Article rédigé par Mathilde Goupil - Envoyée spéciale à Budapest
France Télévisions
Publié Mis à jour
Temps de lecture : 12 min
Huit Hongrois ont raconté à franceinfo à quoi ressemblait leur vie de personnes LGBT+ depuis l'arrivée au pouvoir de Viktor Orbán. (PIERRE-ALBERT JOSSERAND / FRANCEINFO)

Des citoyens hongrois, exilés en Europe ou restés dans leur pays natal, racontent comment les lois discriminatoires du pouvoir conservateur envers les personnes LGBT changent leur quotidien.

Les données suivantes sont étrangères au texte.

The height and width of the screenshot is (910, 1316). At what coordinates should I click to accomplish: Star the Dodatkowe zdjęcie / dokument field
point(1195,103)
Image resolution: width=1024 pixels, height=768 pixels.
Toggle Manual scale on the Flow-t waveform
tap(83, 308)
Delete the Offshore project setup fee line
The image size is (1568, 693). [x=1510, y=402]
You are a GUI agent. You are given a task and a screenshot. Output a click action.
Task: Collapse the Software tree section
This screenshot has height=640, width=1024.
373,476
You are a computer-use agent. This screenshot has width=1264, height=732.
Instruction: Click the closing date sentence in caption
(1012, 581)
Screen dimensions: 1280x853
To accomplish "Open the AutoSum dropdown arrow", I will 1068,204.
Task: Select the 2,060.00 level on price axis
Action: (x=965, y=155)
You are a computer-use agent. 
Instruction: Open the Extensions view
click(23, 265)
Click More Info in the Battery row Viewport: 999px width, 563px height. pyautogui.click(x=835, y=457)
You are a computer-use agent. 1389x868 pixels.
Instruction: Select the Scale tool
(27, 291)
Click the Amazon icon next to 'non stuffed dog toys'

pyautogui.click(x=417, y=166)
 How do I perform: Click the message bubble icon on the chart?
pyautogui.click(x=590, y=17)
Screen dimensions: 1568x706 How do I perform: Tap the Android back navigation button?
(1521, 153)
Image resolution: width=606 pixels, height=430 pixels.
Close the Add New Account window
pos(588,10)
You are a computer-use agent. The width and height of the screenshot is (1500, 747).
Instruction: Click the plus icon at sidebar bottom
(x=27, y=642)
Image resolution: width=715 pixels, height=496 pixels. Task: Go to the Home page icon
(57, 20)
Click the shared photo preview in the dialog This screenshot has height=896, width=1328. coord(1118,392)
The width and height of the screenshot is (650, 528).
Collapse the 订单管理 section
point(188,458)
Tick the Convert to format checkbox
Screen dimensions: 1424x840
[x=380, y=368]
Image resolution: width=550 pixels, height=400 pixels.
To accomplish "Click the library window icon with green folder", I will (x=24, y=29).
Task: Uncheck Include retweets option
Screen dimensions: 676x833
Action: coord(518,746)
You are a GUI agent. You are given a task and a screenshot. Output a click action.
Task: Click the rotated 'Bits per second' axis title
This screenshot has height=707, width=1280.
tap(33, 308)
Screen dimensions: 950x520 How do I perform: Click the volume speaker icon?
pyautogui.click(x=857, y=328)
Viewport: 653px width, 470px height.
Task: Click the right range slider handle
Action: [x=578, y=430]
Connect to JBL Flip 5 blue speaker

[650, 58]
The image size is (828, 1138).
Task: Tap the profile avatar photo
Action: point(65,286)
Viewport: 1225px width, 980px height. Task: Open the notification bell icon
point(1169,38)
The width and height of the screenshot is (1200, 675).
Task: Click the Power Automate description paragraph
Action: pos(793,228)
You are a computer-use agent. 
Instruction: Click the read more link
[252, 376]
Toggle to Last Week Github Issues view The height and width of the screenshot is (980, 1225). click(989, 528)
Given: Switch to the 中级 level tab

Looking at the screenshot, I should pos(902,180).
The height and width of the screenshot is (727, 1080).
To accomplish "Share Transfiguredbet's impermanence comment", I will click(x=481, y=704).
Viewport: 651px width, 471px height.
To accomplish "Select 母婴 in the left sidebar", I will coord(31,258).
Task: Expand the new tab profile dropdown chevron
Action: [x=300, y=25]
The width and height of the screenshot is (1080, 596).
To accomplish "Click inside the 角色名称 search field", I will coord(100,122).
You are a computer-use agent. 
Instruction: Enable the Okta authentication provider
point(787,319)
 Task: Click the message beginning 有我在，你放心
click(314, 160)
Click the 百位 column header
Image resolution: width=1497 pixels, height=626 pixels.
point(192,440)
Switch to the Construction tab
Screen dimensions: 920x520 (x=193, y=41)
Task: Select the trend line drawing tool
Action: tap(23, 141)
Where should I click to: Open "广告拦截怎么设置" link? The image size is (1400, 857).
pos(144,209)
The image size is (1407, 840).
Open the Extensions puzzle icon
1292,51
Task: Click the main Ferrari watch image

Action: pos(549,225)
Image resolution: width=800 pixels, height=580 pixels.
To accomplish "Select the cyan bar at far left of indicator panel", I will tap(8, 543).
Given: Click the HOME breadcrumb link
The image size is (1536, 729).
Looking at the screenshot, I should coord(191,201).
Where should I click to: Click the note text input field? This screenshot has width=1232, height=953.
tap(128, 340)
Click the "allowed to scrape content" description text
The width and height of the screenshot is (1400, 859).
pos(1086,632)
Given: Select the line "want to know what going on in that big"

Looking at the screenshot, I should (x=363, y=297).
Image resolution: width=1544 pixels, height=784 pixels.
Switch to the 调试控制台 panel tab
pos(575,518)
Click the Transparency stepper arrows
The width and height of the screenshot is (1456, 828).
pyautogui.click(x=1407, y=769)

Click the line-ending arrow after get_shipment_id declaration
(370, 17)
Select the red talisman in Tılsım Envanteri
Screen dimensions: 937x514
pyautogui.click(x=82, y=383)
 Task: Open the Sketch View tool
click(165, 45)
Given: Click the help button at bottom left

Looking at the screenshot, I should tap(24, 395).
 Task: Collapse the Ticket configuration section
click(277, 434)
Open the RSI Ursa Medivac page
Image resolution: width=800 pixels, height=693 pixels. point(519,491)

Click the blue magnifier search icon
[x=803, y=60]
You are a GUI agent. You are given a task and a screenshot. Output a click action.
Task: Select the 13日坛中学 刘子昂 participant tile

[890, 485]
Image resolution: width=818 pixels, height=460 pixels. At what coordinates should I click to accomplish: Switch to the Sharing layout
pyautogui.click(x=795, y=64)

Le texte controversé doit entrer en vigueur jeudi 8 juillet. En Hongrie, une loi LGBTphobe entend interdire d'exposer les mineurs à tout contenu faisant la "promotion" de l'homosexualité ou de la transidentité. Les condamnations internationales et le risque de sanctions européennes n'y changent rien. Cette mesure, prise à un an de l'élection présidentielle hongroise, est d'ailleurs loin d'être une première pour le gouvernement de Viktor Orbán.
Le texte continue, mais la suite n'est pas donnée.